:: Task requirements ::
Please return every line in the following data that includes the string "computer".
------------------------
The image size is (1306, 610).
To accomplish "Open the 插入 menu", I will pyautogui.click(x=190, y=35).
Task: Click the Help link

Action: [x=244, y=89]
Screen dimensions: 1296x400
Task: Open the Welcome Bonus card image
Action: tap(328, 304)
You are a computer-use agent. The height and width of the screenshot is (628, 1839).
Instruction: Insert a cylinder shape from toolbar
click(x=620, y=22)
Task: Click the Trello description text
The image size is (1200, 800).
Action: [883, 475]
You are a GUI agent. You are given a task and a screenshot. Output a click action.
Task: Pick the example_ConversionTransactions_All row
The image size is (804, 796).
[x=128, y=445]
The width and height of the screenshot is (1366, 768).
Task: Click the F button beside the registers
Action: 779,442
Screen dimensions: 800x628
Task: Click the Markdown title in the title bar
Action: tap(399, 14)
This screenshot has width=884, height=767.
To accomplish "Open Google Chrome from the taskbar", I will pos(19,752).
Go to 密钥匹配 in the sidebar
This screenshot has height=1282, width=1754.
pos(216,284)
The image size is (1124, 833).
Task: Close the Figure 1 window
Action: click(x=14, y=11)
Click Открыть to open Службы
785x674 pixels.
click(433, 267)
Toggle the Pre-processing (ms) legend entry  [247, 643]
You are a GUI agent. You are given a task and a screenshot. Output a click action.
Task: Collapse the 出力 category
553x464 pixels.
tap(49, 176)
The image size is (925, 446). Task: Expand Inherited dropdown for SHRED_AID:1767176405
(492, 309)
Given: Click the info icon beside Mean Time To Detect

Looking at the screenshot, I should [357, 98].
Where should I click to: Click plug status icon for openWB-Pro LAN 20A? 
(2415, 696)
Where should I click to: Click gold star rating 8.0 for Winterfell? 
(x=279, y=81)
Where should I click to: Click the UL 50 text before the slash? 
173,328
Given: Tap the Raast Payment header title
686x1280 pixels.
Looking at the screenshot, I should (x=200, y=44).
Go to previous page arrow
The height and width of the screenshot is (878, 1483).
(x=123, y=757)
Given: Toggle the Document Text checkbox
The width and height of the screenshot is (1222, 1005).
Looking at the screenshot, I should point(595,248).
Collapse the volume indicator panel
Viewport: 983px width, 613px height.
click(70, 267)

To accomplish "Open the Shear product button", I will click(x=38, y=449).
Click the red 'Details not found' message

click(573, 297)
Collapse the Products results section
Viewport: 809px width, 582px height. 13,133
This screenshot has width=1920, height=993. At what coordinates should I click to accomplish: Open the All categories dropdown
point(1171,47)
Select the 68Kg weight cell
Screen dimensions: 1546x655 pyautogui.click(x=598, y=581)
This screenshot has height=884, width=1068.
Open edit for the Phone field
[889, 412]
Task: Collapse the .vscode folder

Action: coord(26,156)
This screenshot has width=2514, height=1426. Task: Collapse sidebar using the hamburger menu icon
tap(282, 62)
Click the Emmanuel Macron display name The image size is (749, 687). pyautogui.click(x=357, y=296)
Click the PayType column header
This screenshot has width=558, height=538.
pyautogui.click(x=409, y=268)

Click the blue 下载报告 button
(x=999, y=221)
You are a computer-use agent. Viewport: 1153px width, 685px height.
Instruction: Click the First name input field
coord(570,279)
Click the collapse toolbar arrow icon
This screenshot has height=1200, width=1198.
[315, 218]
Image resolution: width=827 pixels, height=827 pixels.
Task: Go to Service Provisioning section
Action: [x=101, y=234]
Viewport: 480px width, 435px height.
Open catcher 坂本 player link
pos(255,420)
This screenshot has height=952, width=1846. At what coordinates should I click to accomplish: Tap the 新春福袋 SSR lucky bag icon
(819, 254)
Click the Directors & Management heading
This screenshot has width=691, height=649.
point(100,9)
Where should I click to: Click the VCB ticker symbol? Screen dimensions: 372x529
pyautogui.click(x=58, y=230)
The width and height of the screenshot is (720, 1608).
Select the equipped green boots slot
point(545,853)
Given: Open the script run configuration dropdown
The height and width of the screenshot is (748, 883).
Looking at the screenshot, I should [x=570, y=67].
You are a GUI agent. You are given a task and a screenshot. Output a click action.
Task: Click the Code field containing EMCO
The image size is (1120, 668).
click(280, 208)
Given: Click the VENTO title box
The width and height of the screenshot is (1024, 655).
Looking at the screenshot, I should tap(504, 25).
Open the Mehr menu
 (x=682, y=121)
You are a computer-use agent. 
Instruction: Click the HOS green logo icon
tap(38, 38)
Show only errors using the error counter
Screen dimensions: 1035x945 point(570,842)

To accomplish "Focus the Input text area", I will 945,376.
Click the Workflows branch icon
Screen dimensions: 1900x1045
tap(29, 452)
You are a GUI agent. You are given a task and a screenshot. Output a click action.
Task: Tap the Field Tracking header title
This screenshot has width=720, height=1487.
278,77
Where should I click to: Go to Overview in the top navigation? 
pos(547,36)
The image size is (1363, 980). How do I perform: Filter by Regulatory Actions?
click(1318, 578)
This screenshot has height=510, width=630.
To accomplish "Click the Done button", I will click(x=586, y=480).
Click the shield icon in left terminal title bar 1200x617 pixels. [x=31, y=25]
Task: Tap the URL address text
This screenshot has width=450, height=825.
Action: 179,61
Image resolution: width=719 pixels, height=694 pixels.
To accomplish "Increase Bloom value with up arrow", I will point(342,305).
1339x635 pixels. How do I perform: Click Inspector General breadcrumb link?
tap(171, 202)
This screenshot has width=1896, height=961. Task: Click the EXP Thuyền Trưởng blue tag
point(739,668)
------------------------
:: Output for this task ::
You are a computer-use agent. The height and width of the screenshot is (628, 1839).
You are a computer-use agent. Viewport: 1153px width, 685px height.
You are a computer-use agent. 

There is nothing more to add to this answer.